StepStone Group shares target raised, reiterates Outperform on future earnings

Published 08/07/2024, 17:10
StepStone Group shares target raised, reiterates Outperform on future earnings

On Monday, Oppenheimer has adjusted its stock price target for StepStone Group (NASDAQ:STEP), raising it slightly from $57.00 to $58.00. The firm has maintained its Outperform rating on the asset management company's shares. The revision reflects a positive outlook on the company's financial performance.

The increase in the price target is based on Oppenheimer's valuation of StepStone Group's future earnings. The firm projects the company's 2025 fund management distributable earnings to be $2.58 per share. Oppenheimer applies a 21% tax rate to these earnings and adds a 30% premium to a 21.5x next twelve months (NTM) price-to-earnings (PE) ratio. This calculation results in an after-tax market value of $56.90 per share.

To reach the final fair value estimate of $58.00 per share, Oppenheimer adds $1.09 per share of net cash and investments to the after-tax market value. This approach indicates a comprehensive analysis of the company's projected earnings and intrinsic value.

The revised price target suggests that Oppenheimer has confidence in StepStone Group's ability to outperform in the market. The Outperform rating implies that the analyst expects the stock to perform better than the average return of the stocks the analyst covers.

Investors and market watchers often look to such rating changes and price target adjustments as indicators of a stock's potential future movement. The new stock price target for StepStone Group represents a modest increase, signaling a steady but positive expectation for the company's stock performance.

In other recent news, StepStone Group has reported impressive earnings and revenue results. The company's first-quarter 2024 earnings exceeded expectations with an Adjusted Net Income per Share of $0.33, surpassing both the Bloomberg LP Street consensus of $0.28 and JPMorgan's estimate of $0.27. This strong performance was largely attributed to higher-than-expected fee-related revenues and realized carry.

In addition, StepStone reported strong fourth-quarter fiscal 2024 results, with a GAAP net income of $82.5 million and net income attributable to StepStone Group Inc. at $30.8 million, or $0.48 per share. These results were bolstered by a significant 35% increase in fee-related earnings to $50.9 million, with an FRE margin of 33%.

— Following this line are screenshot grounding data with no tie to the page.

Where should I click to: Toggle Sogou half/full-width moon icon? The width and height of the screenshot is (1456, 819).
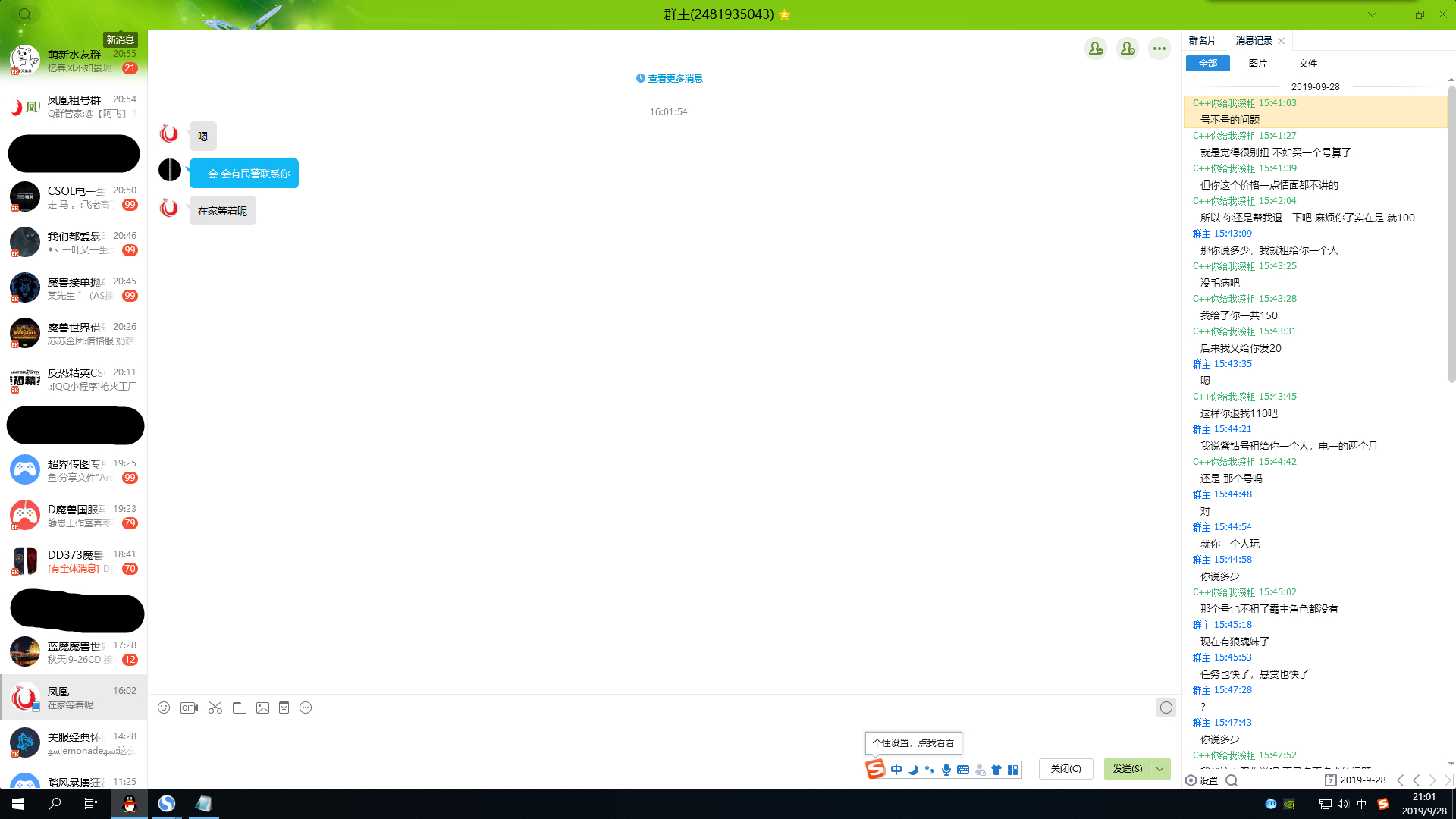[913, 770]
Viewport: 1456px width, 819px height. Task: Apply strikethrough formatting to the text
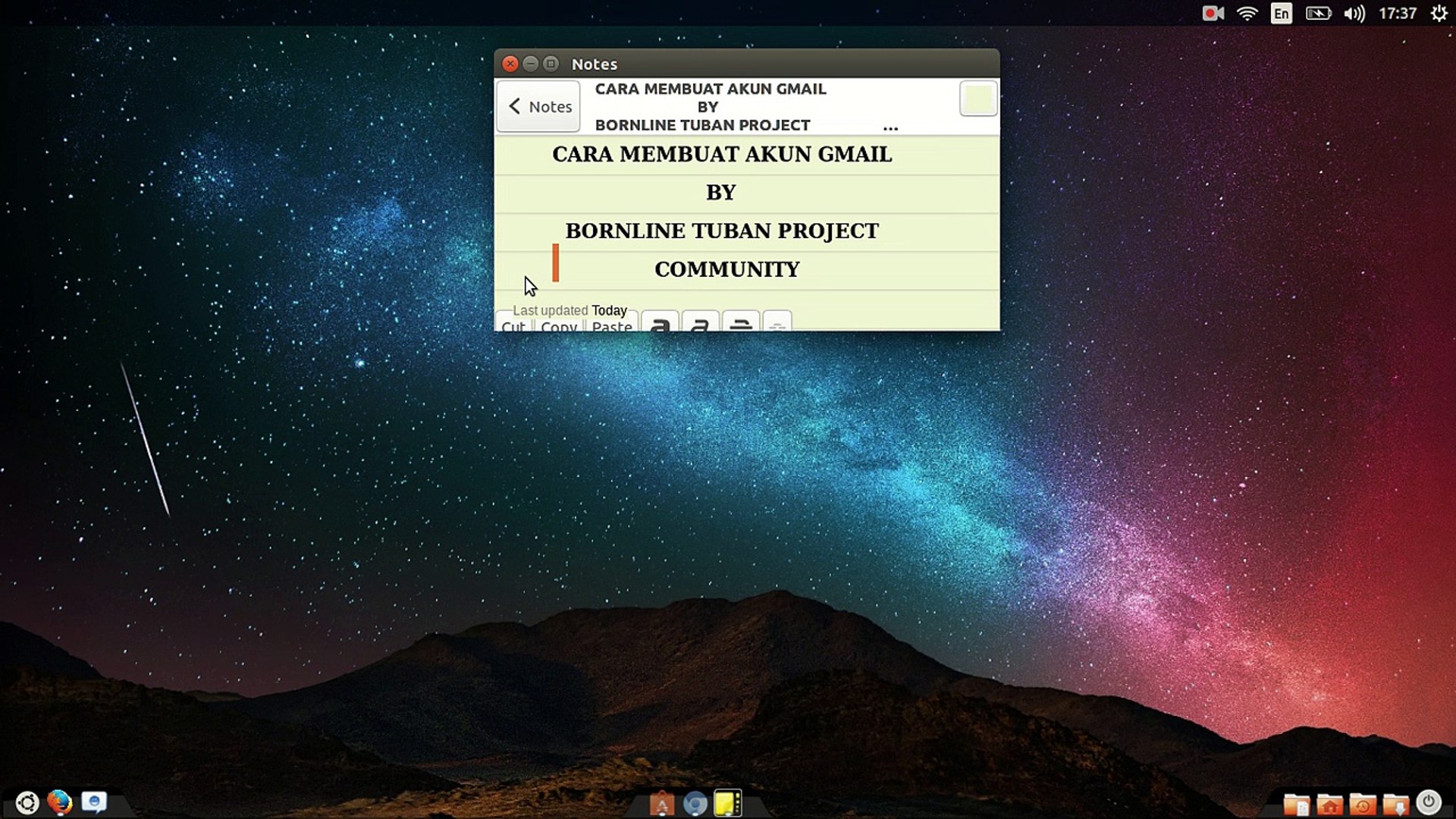click(x=741, y=325)
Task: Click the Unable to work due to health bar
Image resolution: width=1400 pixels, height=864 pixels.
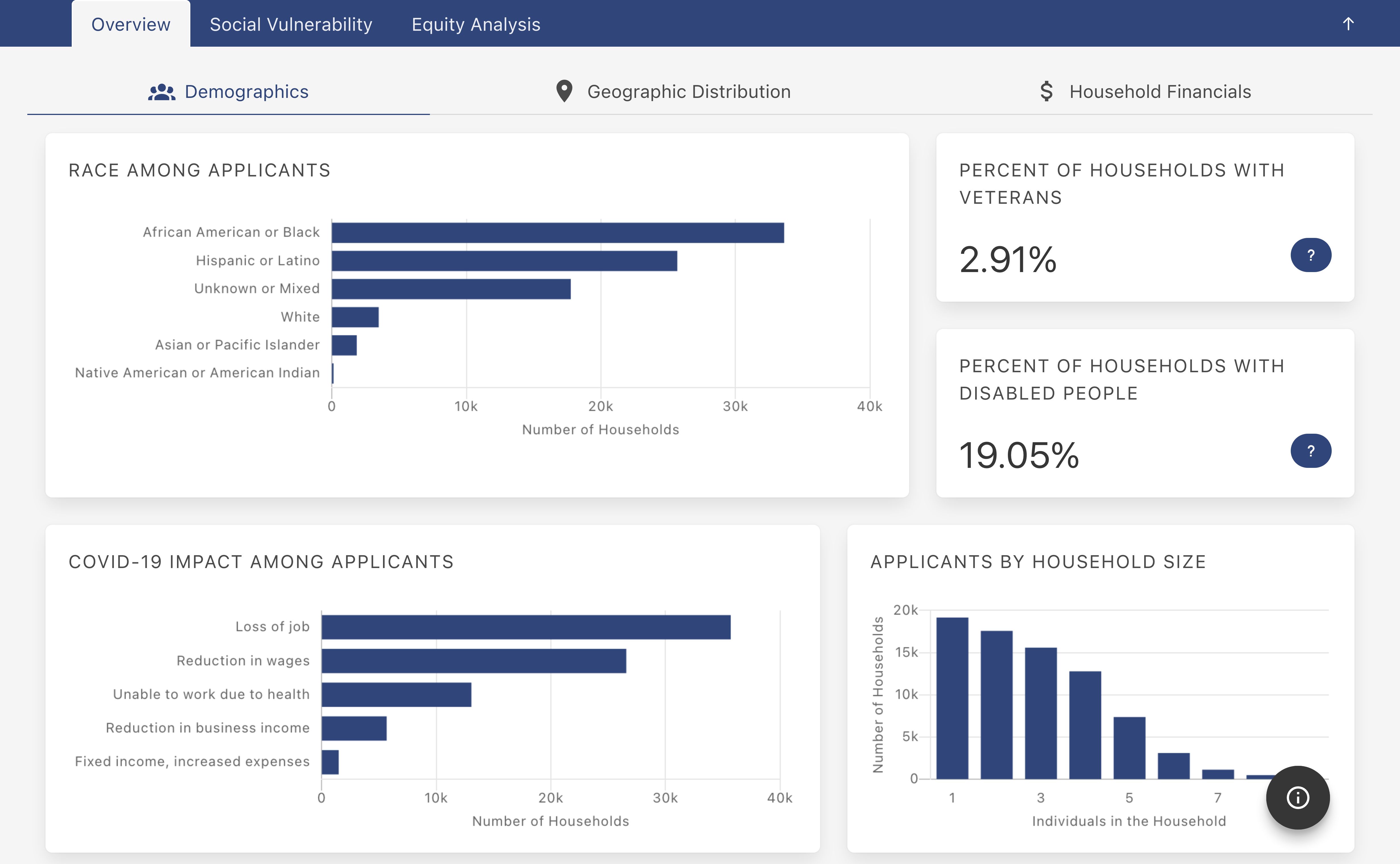Action: click(396, 694)
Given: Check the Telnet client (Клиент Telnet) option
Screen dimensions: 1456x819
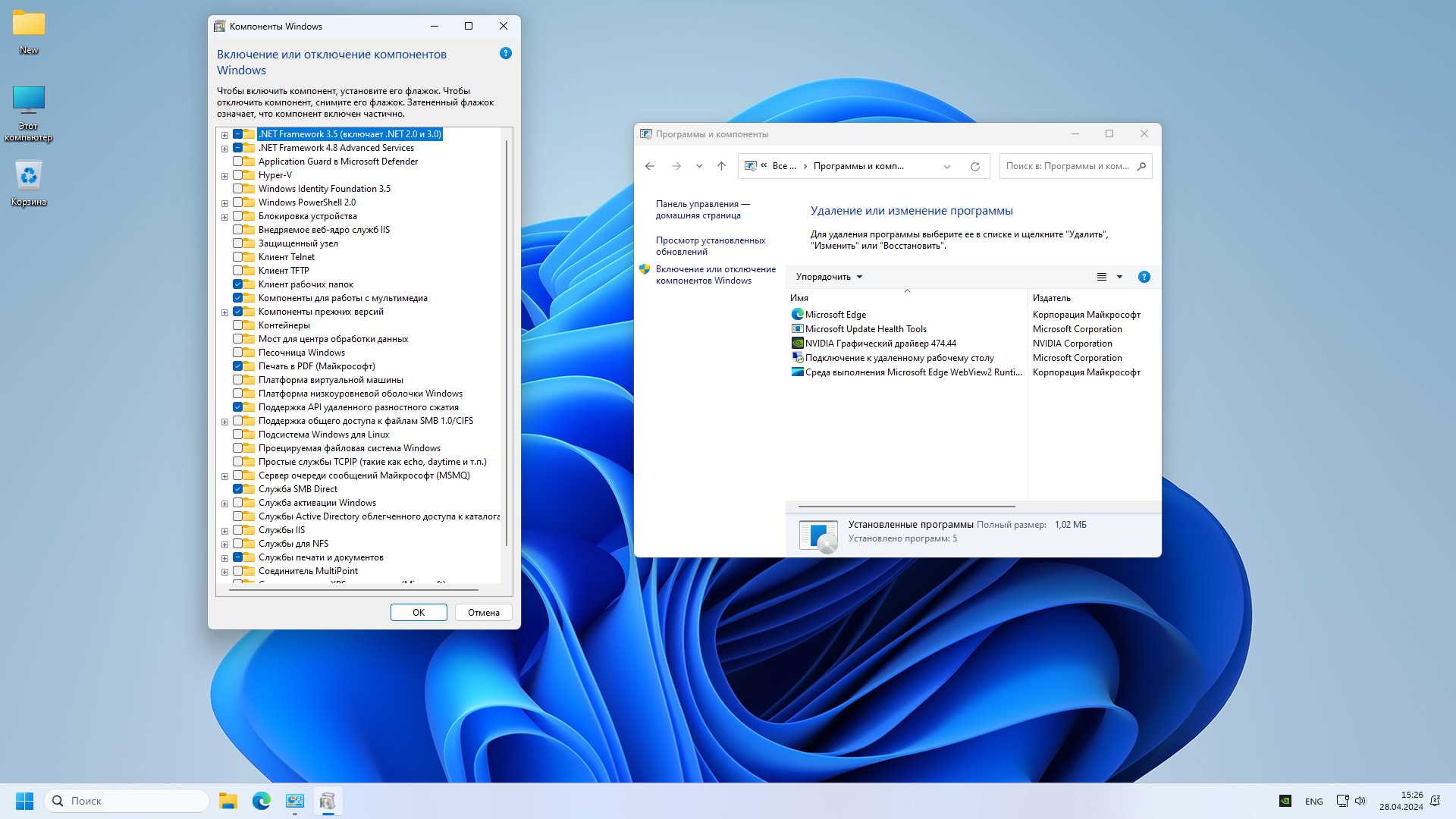Looking at the screenshot, I should (x=238, y=257).
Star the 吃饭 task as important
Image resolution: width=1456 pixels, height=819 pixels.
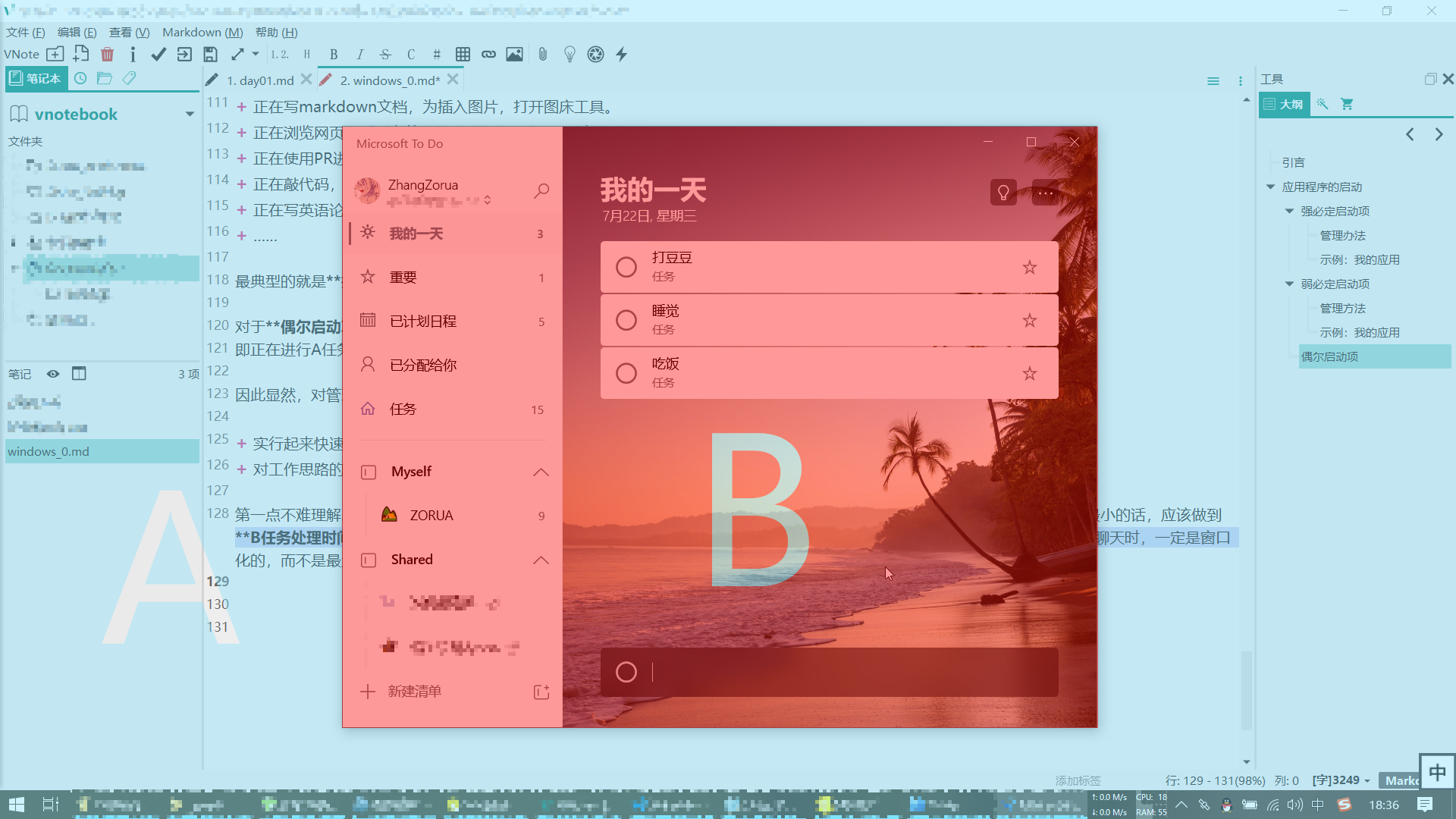tap(1029, 373)
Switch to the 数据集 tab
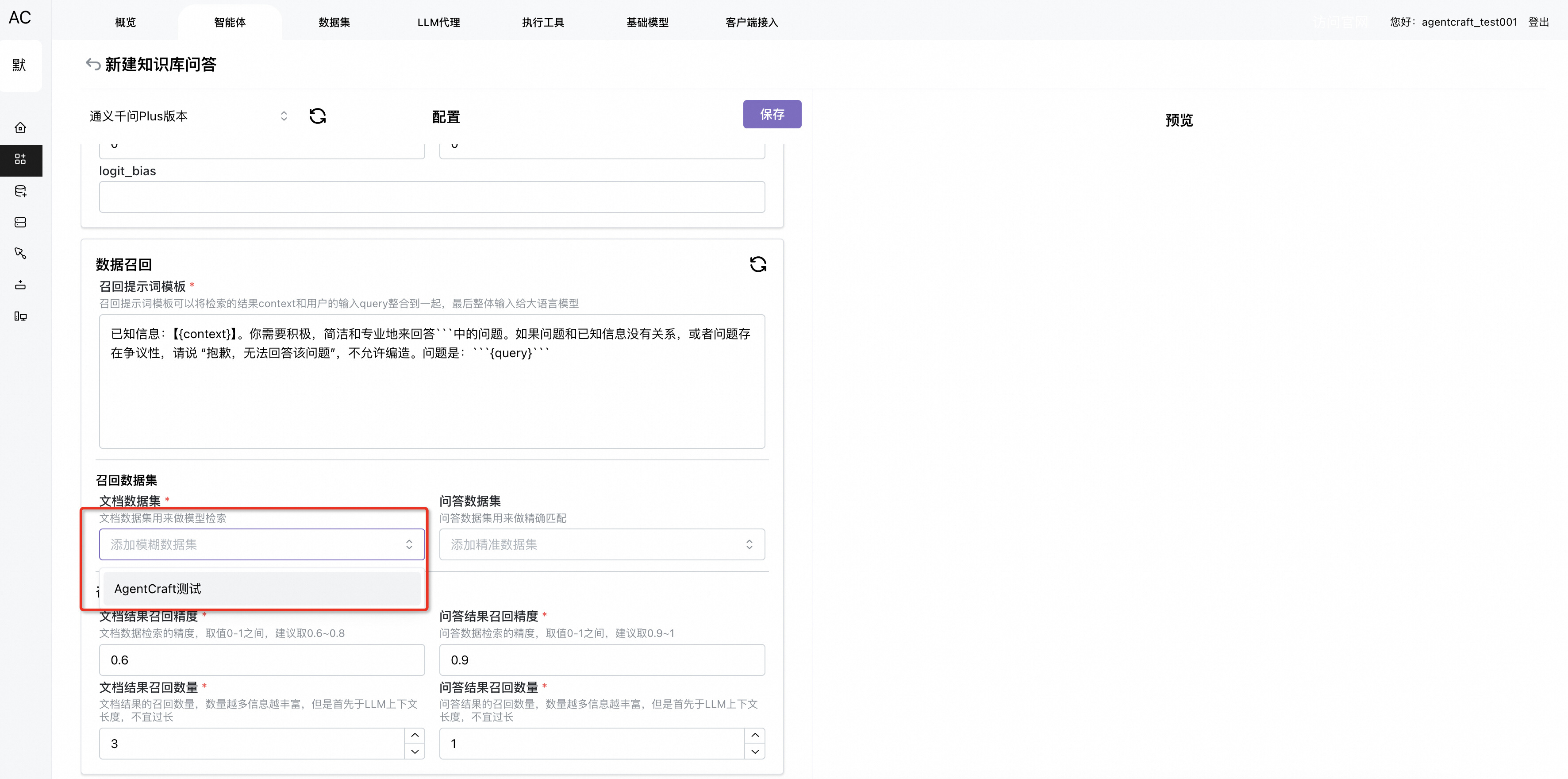The image size is (1568, 779). click(334, 23)
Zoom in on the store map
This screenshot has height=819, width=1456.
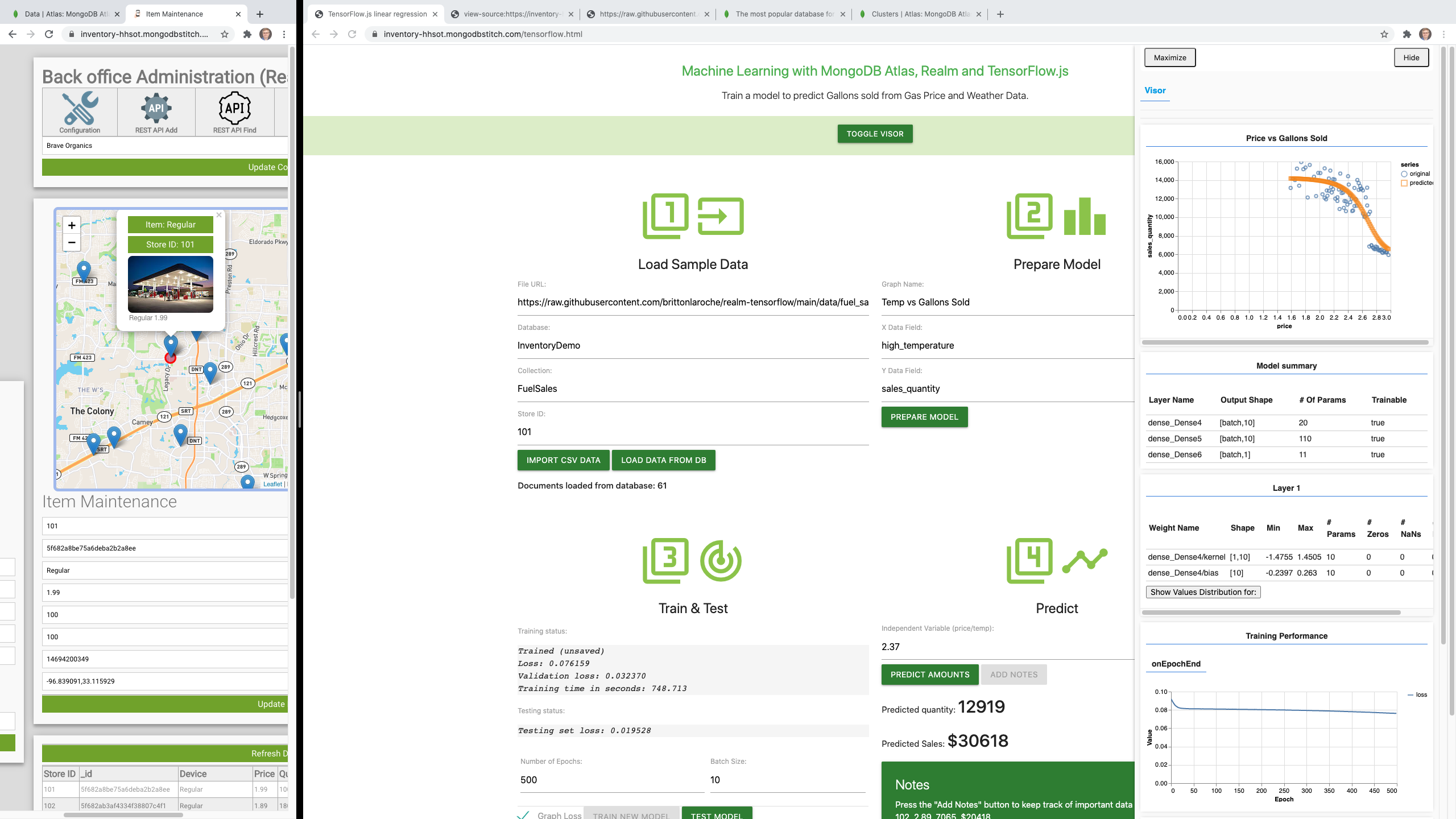point(72,225)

In light of these strong earnings, JPMorgan has raised its price target for StepStone shares to $51.00 from $49.00 and maintained an Overweight rating. The analysts at JPMorgan have also adjusted their full-year estimates for 2024 and 2025 upwards.

In other company news, StepStone's management has expressed a positive outlook on the current macro environment, noting improved fundraising conditions compared to a year ago.

The company has reported approximately $6 billion in new funds, split between $4 billion in Separately Managed Accounts and $2 billion in Commingled Funds. These are recent developments that reflect the continued growth and strong performance of StepStone Group.